Partes del ejercicio –
[1] Reescribe el texto sobre estudiar matemáticas, todo desde "Habrá que recordar" hasta "y hacer matemáticas.", sustituyendo "rayar" por "escribir".
[2] Según el texto sobre estudiar matemáticas:
(a) ¿Qué criterio se menciona para haber decidido estudiar matemáticas?
(b) ¿A qué facultad se donó casi la totalidad del edificio?
(c) ¿Con qué se quedaron los matemáticos?

Texto mostrado –
□ □ □

Habrá que recordar que cuando decidí estudiar matemáticas supe que uno de los criterios fue que era barato estudiar, que no había que buscar hasta la insistencia y la humillación alguna pobre financiación para alguna investigación. También al querer estudiarla me di cuenta del poco espacio que requeríamos; que con algo para rayar y algo dónde rayar podíamos recordar, crear, revisar un problema y hacer matemáticas.
Por: Yotas
Curioso, me parece que al comenzar a estudiarla me enteré que las facultades de un matemático eran mayores que las pensadas; no necesitamos baños, requerimos de pocos salones, hasta podemos carecer de alguna biblioteca. Somos tan independientes del mundo real, de la gente, de la burocracia, que alegremente hemos donado casi la totalidad de nuestro raquítico edificio a la facultad de ciencias humanas. A ellos no les sobra espacio, es cierto, son un montón de personas apeñuscadas en sus bloques, que claro, como los matemáticos no necesitamos ni dónde sentarnos, le donamos uno a uno los salones en donde solíamos recibir clases, o así lo creo yo, porque cuando llegué ya eran pocos los salones que parecían nuestros. Los matemáticos somos tan sumamente increíbles, tan increíblemente bondadosos que no solo donamos nuestro bloque para que el enorme ejército que ocupa Humanas pudiera dictar sus ambiguos cursos, además de eso, vimos cómo esos salones se llenaban de adornos, de material audiovisual, de tableros muy cómodo, además de horarios también cómodos y nosotros en nuestra infinita humildad nos quedábamos con un único salón con algún servicio multimedia.

□ □ □

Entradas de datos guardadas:
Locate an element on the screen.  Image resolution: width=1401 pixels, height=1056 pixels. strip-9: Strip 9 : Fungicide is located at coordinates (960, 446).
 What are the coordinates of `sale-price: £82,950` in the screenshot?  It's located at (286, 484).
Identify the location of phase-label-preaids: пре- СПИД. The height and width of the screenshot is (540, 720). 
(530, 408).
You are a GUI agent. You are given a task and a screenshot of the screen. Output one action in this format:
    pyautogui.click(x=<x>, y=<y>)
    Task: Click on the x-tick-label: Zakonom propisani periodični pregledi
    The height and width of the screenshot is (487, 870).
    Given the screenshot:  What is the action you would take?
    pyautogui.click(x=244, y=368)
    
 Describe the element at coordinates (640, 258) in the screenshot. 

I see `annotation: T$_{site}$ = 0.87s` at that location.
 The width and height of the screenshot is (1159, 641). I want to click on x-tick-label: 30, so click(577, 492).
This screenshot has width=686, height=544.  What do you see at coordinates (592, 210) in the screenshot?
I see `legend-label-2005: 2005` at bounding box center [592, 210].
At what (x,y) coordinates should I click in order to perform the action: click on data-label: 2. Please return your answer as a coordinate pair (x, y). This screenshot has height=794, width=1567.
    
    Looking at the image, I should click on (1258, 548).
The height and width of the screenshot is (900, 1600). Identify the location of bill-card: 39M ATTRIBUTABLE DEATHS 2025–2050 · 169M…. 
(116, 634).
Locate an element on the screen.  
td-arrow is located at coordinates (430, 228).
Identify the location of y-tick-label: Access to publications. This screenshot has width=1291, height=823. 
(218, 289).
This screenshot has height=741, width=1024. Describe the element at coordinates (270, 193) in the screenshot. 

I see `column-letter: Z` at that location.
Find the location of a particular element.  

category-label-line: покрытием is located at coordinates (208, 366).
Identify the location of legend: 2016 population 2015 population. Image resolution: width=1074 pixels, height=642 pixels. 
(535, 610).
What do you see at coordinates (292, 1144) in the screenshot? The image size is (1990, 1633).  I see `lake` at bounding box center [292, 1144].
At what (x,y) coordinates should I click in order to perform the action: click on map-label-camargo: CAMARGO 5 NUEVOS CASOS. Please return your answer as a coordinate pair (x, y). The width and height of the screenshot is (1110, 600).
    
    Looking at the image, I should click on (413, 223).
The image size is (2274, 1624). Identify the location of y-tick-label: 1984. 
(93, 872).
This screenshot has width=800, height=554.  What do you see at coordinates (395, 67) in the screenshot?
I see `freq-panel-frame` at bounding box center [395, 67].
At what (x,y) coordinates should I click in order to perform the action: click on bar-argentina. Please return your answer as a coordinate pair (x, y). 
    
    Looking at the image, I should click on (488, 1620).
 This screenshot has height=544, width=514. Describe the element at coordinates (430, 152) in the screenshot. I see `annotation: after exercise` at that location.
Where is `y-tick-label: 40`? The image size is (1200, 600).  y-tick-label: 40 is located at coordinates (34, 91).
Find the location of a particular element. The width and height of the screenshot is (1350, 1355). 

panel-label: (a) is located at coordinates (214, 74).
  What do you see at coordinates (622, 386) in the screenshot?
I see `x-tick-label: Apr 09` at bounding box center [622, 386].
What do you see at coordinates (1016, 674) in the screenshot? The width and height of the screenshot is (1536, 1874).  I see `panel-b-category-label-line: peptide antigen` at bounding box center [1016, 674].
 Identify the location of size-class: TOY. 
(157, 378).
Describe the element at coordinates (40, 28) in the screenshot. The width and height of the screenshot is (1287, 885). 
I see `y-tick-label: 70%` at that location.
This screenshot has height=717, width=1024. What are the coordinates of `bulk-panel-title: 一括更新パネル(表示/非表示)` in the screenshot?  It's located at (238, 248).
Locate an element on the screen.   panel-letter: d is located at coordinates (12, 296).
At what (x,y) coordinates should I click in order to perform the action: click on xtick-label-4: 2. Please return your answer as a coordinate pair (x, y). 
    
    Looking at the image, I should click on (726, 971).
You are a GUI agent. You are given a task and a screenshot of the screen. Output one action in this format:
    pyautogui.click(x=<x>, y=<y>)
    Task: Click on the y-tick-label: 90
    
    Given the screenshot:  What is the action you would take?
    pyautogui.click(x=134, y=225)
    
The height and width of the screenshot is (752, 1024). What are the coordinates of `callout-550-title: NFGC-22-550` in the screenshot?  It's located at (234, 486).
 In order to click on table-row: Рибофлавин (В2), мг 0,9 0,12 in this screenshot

□ □ □

Lista de soluciones –
[1]
Habrá que recordar que cuando decidí estudiar matemáticas supe que uno de los criterios fue que era barato estudiar, que no había que buscar hasta la insistencia y la humillación alguna pobre financiación para alguna investigación. También al querer estudiarla me di cuenta del poco espacio que requeríamos; que con algo para escribir y algo dónde escribir podíamos recordar, crear, revisar un problema y hacer matemáticas.

[2]
(a) Que era barato estudiar.
(b) A la facultad de ciencias humanas.
(c) Con un único salón con algún servicio multimedia.